Malcolm X's widow tells UM group to set agenda

November 24, 1992|By Thomas W. Waldron | Thomas W. Waldron,Staff Writer

COLLEGE PARK -- Betty Shabazz, the widow of Malcolm X, urged students last night to commit themselves to changing the world.

Blacks, she said, must be prepared to deal with racism both on campus and in the world. The problems of poverty and drugs are too great to ignore, she said.

"For some people, the hour has come and they know that," she said. "You have to make a decision. What kind of person are you?"

Addressing about 1,000 people at the University of Maryland's Stamp Student Union here, Dr. Shabazz said, "No one can oppress you or discriminate against you if you don't allow it."

She has lectured often the last few weeks as interest in director Spike Lee's new movie about her late husband's life has swelled.

"Malcolm says that everyone must have an ethos. You must have a purpose. You must have aims," she said.

Dr. Shabazz, 52, is the director of communications and public relations at Medgar Evers College in Brooklyn, N.Y. She has a Ph.D. in education administration from the University of Massachusetts.

A native of Detroit, Dr. Shabazz was a nursing student when she met Malcolm X at a Harlem mosque in the late 1950s.

She credited her husband for broadening her world view.

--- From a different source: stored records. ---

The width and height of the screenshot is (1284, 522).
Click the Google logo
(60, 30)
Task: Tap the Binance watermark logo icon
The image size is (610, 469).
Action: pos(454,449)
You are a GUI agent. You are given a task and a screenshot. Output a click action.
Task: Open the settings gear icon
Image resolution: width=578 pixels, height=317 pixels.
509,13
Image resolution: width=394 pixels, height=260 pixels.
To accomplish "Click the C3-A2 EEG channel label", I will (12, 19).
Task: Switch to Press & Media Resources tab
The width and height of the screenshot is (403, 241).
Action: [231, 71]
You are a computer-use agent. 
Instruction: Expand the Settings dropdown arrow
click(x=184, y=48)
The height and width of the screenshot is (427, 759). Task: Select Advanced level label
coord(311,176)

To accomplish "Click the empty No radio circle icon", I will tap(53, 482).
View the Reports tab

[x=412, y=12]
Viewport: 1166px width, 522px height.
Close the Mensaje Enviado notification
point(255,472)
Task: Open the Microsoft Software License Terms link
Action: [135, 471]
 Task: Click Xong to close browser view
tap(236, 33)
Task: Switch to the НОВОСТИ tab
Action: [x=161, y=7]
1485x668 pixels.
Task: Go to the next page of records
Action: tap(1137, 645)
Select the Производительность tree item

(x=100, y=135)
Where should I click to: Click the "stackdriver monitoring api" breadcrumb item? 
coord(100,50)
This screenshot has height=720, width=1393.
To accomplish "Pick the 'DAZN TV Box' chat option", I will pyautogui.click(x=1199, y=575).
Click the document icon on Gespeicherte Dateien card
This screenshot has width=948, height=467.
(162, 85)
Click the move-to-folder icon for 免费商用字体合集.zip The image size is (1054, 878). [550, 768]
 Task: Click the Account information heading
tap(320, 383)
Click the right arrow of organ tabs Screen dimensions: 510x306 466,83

"Everything I say -- I hope you know that it can be attributed to Malcolm," she said. "I don't know how I thought before then. I was a little domestic Methodist girl from Detroit, Mich."

Dr. Shabazz scoffed at the notion that Malcolm X advocated violence.

"Anybody who says that 'by any means necessary' is violence is narrow-minded and blocked intellectually," she said, referring to her late husband's call for blacks themselves to take action to attain equality. "They called him a racist. They said he taught hate. Did he teach hate?

"No," many in the crowd answered.

"He taught blacks to love themselves," she said.

Dr. Shabazz asked for audience response several times in her hourlong speech.

"Talk to me," she said at one point.

A moment later, she complimented a white student who wore a hat with the 'X' insignia. "You're looking real good with that hat on," she said. "I just want to let you know."

She went on to urge black students to celebrate their own ancestry, just as -- she said -- whites have set for themselves a "Euro-agenda."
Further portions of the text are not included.